TEXTO DA PÁGINA
_ _ _ _
Quando, pelo contrário, decorre um dia em que consigo escrever (…), em que admiro amorosamente a energia da Patrícia sentada ao computador ou a trazer lenha para casa, quando isto sucede, o meu tempo já não é o Tempo Comum mas antes um longo domingo de Páscoa: sinto a presença amorosa de todos os que precisam de mim e d’Aquele de quem eu preciso .(…)

As duas perdas de sangue fizeram pender a balança para o lado da minha morte interior: regressei à melancolia (…). Como é que vou morrer? Exactamente como?, perguntava… Não me referia à chamada morte natural, que nunca me tinha ocorrido desde o primeiro dia da doença. Falava da morte infligida por mim próprio.

Entretanto, porém, o cristianismo, que estava quase esquecido desde o meu baptismo, irrompeu pela minha vida através da palavra de um Padre que é outra peça-chave do puzzle, mas desta vez, e ao invés do psicanalista, do puzzle do meu encontro feliz com a morte. (…)

Experimentei por vezes os movimentos da dramatização da minha morte, uma espécie de novela sem invenção e sem vida (…). Conseguiria deitar fora como se fossem trocos sem valor os restos de vida que continuam a cintilar dentro de mim? E se me enganasse? Se não fossem meros desperdícios? Se valessem mais do que a escuridão silenciosa do túmulo onde vou apodrecer? (…)

Depois de fechar os cães e de me despedir brevemente da Patrícia, sufocada de pavor e lágrimas, ajoelhada no chão sem conseguir olhar para mim, saí de casa transportando a arma e uma cadeira de plástico onde me sentar com a coronha da arma apoiada no solo. (…) Pronto, ia morrer. (…) Sentei-me e, já com os canos da arma na boca, o dedo aflorou o gatilho. Senti o metal como uma coisa sem qualidade, cálida, mortiça, dócil. Tudo me pareceu vagamente ridículo, o meu gesto, os objectos de que me rodeara. Ergui os olhos que tinha fixados na guarda do gatilho e vi um pinhal que o sol, através de uma abertura nas nuvens, isolava, dourado, do verde-escuro da encosta. Ocorreu-me de repente uma vaga de alegria inexplicável, como se fosse um sinal da presença de Deus à semelhança daqueles que os textos sagrados referem por vezes. Cheguei à mais simples conclusão do mundo: estava vivo e, enquanto assim estivesse, não estava morto. Fiquei verdadeiramente contente, a vida a fervilhar em todas as veias, mesmo as estragadas. Pousei a arma no chão e regressei a casa. Não olhei para trás”.
_ _ _ _
A SUA TAREFA
Pode transcrever, sem qualquer alteração, o trecho do texto da página que começa em "Entretanto, porém, o" e acaba em "a morte. (…)"?

DADOS FORNECIDOS
_ _ _ _
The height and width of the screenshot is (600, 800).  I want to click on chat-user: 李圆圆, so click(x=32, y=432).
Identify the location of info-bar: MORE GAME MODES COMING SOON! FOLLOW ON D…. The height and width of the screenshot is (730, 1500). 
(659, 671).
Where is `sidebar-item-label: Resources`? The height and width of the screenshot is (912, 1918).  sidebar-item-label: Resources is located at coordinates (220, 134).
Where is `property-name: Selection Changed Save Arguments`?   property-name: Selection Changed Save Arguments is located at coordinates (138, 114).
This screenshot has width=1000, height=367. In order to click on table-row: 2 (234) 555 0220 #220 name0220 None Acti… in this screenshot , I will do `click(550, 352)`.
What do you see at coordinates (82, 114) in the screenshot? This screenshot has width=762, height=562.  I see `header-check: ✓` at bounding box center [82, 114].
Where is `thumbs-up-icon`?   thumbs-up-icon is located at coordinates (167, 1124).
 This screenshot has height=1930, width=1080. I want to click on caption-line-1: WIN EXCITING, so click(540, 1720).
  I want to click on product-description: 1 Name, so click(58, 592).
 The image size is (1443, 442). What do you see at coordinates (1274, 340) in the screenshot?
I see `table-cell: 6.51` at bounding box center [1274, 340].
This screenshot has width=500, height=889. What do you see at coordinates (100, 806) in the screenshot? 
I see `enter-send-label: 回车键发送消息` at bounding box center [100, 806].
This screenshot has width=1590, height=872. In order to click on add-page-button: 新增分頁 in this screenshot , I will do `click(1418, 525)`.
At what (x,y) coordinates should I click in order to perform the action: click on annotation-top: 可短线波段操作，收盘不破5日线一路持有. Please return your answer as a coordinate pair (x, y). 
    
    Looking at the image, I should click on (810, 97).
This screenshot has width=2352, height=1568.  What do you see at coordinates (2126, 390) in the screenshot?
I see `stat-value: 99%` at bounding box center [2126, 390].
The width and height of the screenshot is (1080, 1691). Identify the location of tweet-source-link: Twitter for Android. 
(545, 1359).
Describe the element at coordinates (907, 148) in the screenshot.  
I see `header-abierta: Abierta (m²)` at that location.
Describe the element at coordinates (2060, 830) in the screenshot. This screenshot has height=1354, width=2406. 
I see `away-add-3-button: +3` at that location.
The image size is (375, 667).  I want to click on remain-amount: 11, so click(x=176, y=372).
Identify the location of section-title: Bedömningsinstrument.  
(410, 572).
_ _ _ _
RESPOSTA ESPERADA
Entretanto, porém, o cristianismo, que estava quase esquecido desde o meu baptismo, irrompeu pela minha vida através da palavra de um Padre que é outra peça-chave do puzzle, mas desta vez, e ao invés do psicanalista, do puzzle do meu encontro feliz com a morte. (…)